**INSTRUCTIONS TO FOLLOW**
Copy every line that holds the string "agent" from the data below.

**EXERCISE INPUT**
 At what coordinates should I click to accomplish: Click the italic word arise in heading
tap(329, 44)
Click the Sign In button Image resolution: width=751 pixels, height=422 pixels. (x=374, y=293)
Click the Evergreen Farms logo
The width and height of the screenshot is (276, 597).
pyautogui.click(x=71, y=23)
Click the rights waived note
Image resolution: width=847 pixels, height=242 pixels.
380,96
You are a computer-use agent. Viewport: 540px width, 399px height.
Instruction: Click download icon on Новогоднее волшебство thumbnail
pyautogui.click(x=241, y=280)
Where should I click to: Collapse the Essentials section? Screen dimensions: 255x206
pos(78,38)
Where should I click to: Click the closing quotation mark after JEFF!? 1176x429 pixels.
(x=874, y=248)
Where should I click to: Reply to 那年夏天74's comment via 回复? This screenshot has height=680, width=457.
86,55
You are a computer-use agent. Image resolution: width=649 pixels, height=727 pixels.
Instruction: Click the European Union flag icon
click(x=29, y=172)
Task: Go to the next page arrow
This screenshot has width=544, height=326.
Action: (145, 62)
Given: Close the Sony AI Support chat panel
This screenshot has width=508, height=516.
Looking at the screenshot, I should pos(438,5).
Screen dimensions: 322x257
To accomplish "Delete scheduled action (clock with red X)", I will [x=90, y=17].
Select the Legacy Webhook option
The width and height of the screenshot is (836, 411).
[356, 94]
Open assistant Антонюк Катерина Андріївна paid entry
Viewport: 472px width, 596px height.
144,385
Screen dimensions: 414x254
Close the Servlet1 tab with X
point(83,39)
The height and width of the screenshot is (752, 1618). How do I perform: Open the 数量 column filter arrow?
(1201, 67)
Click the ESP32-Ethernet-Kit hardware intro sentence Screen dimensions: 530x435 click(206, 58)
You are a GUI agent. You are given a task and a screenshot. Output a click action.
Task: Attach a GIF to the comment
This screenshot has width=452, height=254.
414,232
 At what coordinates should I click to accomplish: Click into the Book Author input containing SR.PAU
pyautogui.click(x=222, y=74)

**TASK RESPONSE**
You are a computer-use agent. Viewport: 540px width, 399px height.
You are a computer-use agent. Image resolution: width=649 pixels, height=727 pixels.
You are a GUI agent. You are given a task and a screenshot. Output a click action.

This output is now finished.